まとめ
【定義】
地球が太陽の周囲を約1年かけて一周する運動のこと。この運動により、天球上の恒星は1日に約1度ずつ西へ動く「年周運動」として観測される。
学習の要点
- 重要語句:年周運動、同期回転、日食の発生条件、月の満ち欠け。
- 用語の意義:地球の公転は星の見かけの動きを規定し、月の公転運動と組み合わさることで、満ち欠けや日食といった複雑な天文現象の基礎を構成する。
解説
地球が太陽の周りを公転することで、遠方の恒星は1日に約1度ずつ東から西へ移動して見える。これに対し、月は地球の周りを公転しており、星に対して西から東へ位置を変えていく。この公転運動によって太陽・月・地球の相対的な位置関係が変化し、月の満ち欠けが生じる。

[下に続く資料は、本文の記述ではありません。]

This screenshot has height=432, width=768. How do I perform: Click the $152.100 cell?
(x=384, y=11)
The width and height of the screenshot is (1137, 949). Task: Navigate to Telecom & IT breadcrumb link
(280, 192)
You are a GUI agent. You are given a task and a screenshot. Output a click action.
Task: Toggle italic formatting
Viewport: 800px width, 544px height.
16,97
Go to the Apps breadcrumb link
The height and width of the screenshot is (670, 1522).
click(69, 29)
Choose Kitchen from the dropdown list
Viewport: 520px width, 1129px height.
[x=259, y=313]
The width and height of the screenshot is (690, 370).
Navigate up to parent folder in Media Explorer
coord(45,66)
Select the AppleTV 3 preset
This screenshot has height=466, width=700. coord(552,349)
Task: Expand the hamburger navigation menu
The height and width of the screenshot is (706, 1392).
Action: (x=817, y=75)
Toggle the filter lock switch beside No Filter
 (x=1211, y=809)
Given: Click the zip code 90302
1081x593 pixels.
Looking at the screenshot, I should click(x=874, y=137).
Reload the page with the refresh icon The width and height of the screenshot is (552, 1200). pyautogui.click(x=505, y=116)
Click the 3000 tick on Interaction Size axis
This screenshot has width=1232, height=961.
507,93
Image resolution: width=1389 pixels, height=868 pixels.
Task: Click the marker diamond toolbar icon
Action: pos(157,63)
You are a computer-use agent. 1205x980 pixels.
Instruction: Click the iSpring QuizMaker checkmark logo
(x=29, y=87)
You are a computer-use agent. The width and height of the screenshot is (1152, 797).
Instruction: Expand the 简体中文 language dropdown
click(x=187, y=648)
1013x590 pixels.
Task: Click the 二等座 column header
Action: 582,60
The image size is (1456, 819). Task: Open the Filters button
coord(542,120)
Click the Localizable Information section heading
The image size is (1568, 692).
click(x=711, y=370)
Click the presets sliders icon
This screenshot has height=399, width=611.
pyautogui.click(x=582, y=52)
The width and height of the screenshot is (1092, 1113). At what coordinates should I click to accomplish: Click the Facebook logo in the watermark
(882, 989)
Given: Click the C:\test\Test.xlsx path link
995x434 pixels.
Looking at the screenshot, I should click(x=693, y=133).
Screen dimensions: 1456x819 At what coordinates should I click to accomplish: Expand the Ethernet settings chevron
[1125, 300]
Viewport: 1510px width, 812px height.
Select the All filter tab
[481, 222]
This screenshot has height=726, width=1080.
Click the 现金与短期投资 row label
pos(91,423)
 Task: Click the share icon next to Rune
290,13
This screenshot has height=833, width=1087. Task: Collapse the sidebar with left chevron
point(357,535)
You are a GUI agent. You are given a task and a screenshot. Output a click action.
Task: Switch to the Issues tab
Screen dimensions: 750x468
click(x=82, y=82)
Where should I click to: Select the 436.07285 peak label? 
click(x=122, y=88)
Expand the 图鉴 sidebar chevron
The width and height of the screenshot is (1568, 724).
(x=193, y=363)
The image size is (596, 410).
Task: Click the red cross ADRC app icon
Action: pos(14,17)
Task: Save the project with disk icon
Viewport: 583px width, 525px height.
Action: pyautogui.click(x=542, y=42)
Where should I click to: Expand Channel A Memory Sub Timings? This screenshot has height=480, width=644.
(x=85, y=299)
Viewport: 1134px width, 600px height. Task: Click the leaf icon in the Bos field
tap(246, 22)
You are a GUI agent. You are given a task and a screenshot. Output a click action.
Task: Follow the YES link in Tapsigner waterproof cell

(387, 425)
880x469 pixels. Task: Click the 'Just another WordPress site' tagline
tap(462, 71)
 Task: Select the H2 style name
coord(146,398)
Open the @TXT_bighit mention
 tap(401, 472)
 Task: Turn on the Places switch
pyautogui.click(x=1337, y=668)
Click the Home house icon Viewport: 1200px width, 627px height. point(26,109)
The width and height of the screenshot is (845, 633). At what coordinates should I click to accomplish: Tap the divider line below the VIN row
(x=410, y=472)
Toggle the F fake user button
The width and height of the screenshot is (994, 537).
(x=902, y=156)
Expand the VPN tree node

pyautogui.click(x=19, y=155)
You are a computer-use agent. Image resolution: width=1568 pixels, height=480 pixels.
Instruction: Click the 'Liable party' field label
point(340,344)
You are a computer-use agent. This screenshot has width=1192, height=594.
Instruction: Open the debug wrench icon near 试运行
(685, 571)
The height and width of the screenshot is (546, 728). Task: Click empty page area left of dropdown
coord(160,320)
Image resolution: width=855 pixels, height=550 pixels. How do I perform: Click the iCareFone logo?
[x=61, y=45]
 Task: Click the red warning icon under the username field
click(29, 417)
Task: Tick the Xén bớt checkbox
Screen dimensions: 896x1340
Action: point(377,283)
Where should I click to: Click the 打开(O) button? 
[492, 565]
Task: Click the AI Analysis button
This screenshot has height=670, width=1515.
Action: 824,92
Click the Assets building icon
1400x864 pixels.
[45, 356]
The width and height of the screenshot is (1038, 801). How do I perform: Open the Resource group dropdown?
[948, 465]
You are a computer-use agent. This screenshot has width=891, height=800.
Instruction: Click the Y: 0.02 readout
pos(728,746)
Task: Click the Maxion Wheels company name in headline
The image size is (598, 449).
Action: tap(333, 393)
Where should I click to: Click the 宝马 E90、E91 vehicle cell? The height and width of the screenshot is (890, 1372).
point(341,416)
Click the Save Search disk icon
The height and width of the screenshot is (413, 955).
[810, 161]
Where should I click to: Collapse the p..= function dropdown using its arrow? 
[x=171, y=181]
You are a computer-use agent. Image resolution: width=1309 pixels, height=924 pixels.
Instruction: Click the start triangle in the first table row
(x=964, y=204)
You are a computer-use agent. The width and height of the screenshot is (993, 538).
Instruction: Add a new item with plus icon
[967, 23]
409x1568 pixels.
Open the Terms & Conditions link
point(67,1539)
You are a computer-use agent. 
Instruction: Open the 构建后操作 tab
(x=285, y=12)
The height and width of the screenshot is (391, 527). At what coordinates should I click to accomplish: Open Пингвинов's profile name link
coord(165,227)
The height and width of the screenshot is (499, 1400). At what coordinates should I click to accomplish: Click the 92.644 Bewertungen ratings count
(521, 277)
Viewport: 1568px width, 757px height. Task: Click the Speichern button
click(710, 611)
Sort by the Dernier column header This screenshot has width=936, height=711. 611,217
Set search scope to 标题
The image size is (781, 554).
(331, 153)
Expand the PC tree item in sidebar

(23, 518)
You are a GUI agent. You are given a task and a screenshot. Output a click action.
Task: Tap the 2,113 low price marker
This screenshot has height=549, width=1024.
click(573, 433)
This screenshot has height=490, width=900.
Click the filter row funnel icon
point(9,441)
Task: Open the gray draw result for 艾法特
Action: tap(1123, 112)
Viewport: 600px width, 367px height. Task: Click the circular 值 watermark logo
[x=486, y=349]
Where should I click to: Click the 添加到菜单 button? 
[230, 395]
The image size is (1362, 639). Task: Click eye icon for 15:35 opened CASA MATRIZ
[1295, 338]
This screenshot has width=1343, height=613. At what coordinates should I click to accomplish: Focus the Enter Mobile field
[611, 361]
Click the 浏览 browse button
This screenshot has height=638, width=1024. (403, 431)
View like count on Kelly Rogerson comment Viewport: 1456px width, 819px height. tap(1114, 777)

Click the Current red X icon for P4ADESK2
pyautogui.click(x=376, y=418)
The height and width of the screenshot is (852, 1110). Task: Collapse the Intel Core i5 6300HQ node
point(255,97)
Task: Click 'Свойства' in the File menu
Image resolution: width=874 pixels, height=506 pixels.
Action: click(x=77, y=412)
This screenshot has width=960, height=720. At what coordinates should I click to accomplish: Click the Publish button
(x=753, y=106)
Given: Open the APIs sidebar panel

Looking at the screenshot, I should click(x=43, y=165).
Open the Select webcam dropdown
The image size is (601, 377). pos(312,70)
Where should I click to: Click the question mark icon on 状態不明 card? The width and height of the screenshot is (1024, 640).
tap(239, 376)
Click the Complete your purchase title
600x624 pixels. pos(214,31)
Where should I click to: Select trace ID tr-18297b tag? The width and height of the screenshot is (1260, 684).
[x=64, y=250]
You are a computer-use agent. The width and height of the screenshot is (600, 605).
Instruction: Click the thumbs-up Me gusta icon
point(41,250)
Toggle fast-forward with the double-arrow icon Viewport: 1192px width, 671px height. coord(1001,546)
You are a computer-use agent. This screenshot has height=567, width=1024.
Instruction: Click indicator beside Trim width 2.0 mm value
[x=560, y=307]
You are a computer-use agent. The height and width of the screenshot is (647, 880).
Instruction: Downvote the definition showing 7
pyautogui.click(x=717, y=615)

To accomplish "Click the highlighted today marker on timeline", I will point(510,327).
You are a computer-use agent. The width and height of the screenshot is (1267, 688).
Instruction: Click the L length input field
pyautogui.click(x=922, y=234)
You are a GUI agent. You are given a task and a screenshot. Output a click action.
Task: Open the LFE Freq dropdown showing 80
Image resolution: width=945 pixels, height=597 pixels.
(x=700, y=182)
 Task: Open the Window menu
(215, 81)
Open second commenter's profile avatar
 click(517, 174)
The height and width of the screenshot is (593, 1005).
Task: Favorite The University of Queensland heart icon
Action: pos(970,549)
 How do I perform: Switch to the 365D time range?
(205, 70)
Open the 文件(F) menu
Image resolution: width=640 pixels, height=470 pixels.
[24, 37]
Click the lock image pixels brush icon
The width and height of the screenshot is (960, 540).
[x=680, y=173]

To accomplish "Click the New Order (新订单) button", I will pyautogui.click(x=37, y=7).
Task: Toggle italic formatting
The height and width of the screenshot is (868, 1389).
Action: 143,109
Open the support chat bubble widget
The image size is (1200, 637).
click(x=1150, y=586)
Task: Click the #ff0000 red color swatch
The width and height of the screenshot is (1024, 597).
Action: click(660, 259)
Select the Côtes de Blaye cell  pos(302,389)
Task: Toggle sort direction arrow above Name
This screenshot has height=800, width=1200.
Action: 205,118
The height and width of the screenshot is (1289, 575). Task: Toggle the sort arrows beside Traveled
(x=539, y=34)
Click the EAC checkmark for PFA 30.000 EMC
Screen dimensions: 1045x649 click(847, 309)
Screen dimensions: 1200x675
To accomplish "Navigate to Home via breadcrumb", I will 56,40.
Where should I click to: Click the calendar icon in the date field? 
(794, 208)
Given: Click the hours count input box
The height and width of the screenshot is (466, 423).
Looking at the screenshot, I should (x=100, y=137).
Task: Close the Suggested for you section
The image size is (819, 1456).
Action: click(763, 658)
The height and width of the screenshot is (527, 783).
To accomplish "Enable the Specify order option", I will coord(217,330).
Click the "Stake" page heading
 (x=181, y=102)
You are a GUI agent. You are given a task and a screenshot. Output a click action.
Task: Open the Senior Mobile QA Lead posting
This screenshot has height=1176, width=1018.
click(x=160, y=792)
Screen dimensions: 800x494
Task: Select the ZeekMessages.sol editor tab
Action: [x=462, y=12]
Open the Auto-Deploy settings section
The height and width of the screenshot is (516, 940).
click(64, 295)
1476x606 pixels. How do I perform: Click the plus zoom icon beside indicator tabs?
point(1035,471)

月の運動における特筆すべき事象として、自転周期と公転周期が一致していることが挙げられる。このため、月は常に同じ面を地球に向けて回る「同期回転」を行っている。地球から月の裏側を直接観測することができないのはこのためである。
また、太陽・月・地球がこの順で一直線上に並ぶ際、月の影が地球にかかることで日食が発生する。日食は必ず新月の日に起こる現象であるが、地球の公転面(黄道面)と月の公転面(白道面)が約5度傾いているため、新月のたびに必ず日食が起こるわけではない。
補足
地球の公転軌道は完全な円ではなく、わずかに歪んだ楕円形である。また、地軸が公転面に対して約23.4度傾いていることが、日本のような中緯度地域における四季の変化を生む主因となっている。
参照: 学習指導要領準拠資料
小学生のみなさんへ
地球が太陽のまわりを1年かけて1周することを「公転(こうてん)」といいます。地球が動いているために、夜空の星の位置は毎日少しずつ西の方へ動いて見えます。
月も地球のまわりを公転しています。この動きによって、月の形が変わって見える「満ち欠け」がおこります。月は、地球のまわりを回る時間と、自分自身が回る(自転する)時間がぴったり同じです。そのため、月はいつも同じ面を地球に向けています。
太陽、月、地球が一直線に並んだとき、太陽が月にかくされる「日食」がおこります。日食は月が太陽と同じ方向にある「新月」のときにおこりますが、月が通る道は少しななめになっているので、新月の日でも毎回かならずおこるわけではありません。